Task inputs -

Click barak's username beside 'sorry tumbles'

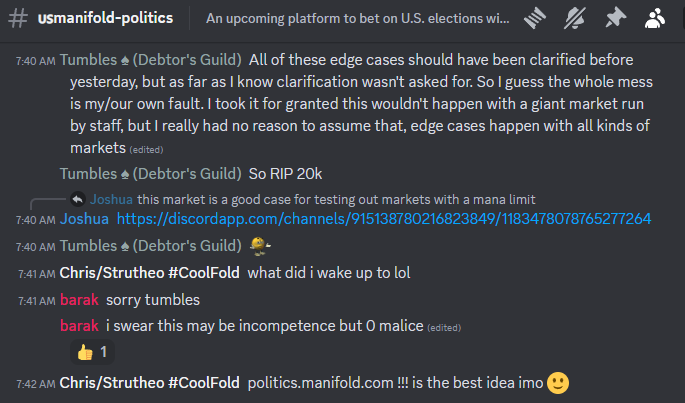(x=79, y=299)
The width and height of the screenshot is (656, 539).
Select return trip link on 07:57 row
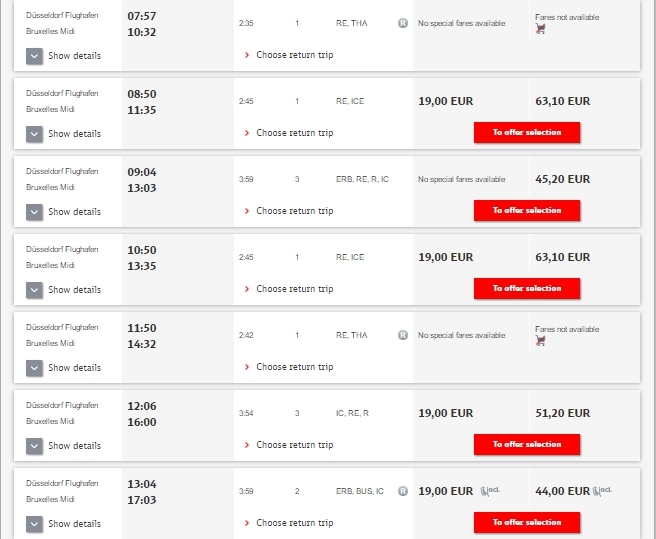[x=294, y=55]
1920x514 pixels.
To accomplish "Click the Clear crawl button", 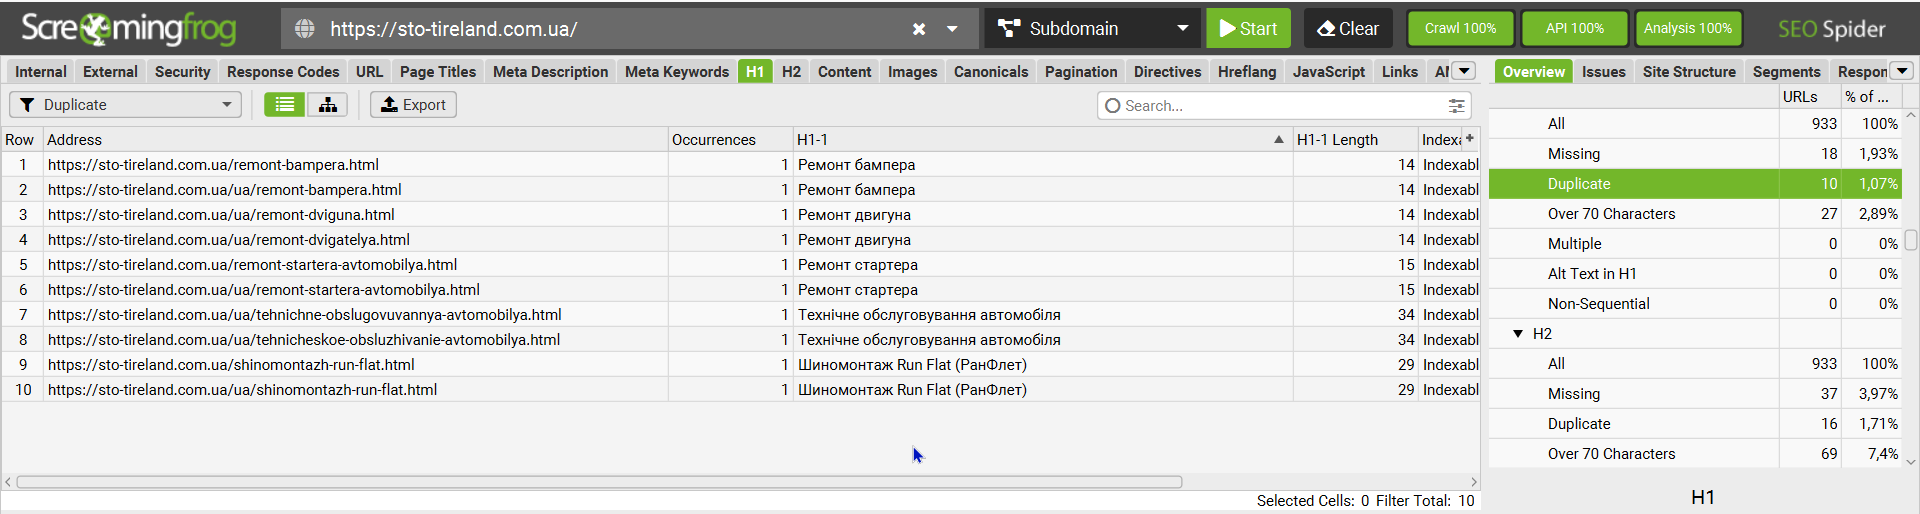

What to do -
What you need to copy is the run of lines from the one holding "The width and" through the end of the data, exactly and only, both ends included, pictures omitted.

Exercise output -
The width and height of the screenshot is (656, 539).
Select return trip link on 07:57 row
[x=294, y=55]
1920x514 pixels.
To accomplish "Click the Clear crawl button", 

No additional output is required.